Qwerky-72B

featherless-ai

Qwerky-72B is a RWKV-based linear attention model converted from Qwen 2.5 72B, offering 1000x improved inference costs while maintaining competitive performance.

Property	Value
Parameter Count	72 Billion
Model Type	RWKV Linear Attention
Base Model	Qwen 2.5 72B
Model URL	Hugging Face
Author	featherless-ai

What is Qwerky-72B?

Qwerky-72B represents a significant advancement in efficient large language models, successfully converting Qwen 2.5 72B into a RWKV variant. This conversion enables a remarkable >1000x improvement in inference costs while maintaining competitive performance across various benchmarks.

Implementation Details

The model utilizes linear attention mechanisms through the RWKV architecture, enabling significant computational efficiency gains without compromising performance. Notable is the fact that this conversion was achieved without requiring pretraining or rebuilding the model from scratch.

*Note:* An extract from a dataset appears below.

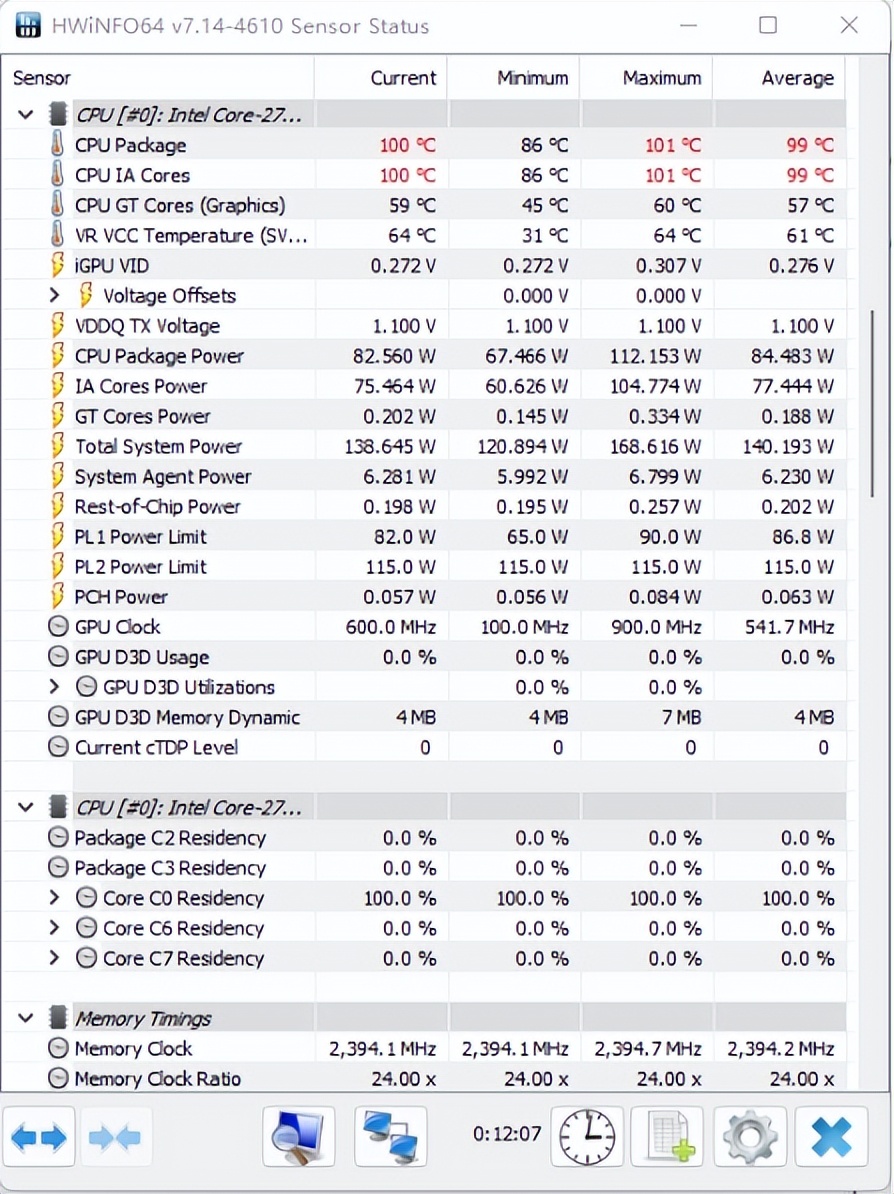This screenshot has width=894, height=1194.
Task: Open sensor settings gear icon
Action: 750,1137
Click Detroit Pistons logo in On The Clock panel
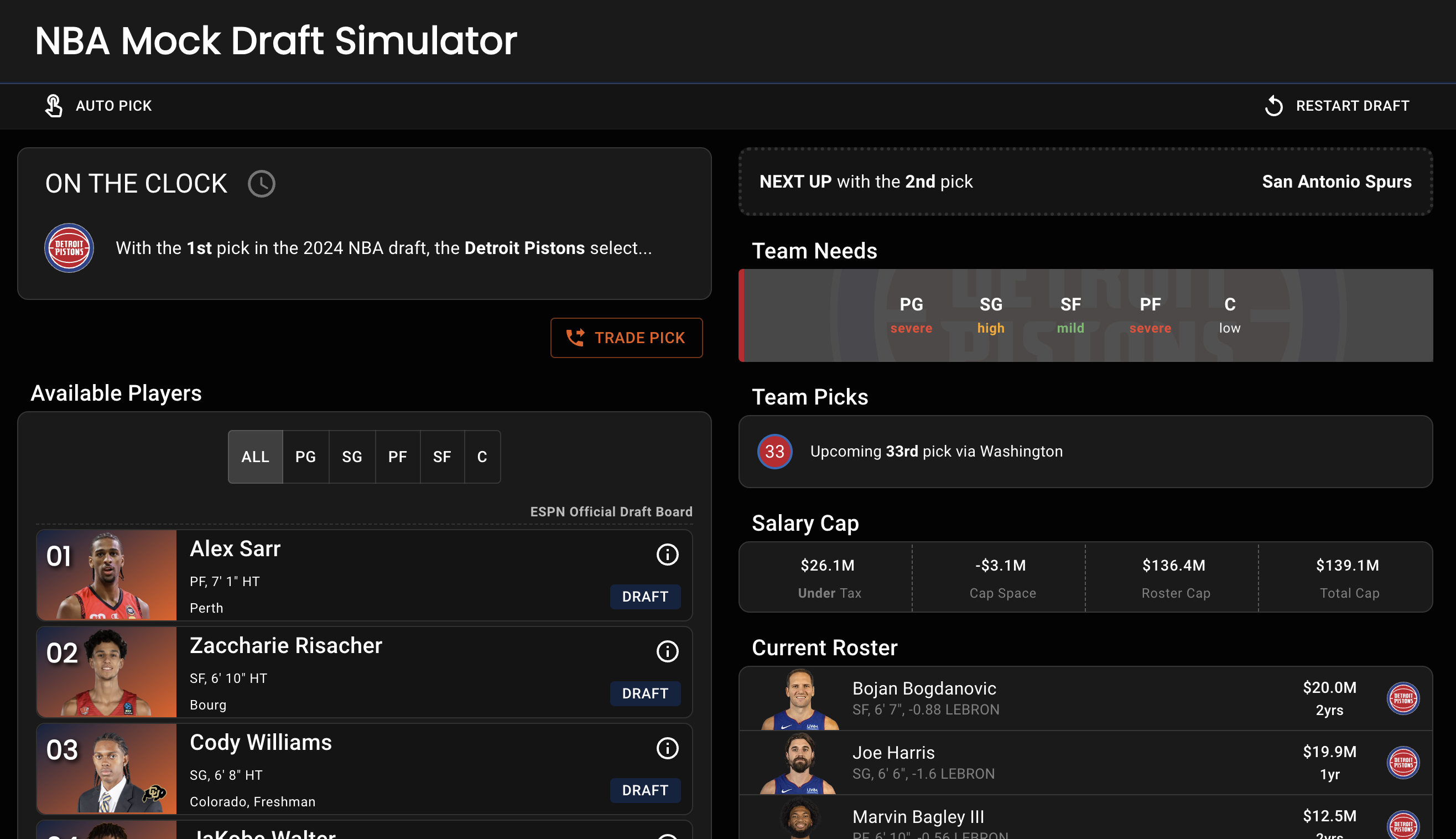This screenshot has width=1456, height=839. 69,248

Supports approximately 30 languages inherited from the Qwen model family
Demonstrates improved performance over the preview model iteration
Achieves comparable or better results than the original Qwen model in several benchmarks

Core Capabilities

Strong performance in ARC Challenge (63.82%) and ARC Easy (84.43%)
Exceptional accuracy in SciQ tasks (96.70%)
Improved Winogrande performance (79.56%) compared to base model
Competitive MMLU scores (77.46%)

Frequently Asked Questions

Q: What makes this model unique?

The model's unique value proposition lies in its successful conversion to RWKV architecture, enabling dramatic inference cost reductions while maintaining high performance. This makes AI more accessible and practical for wider deployment.

Q: What are the recommended use cases?

Given its efficient architecture and strong benchmark performance, the model is particularly well-suited for applications requiring fast inference times while maintaining high accuracy, especially in tasks involving reasoning, science questions, and multi-language processing within its supported language set.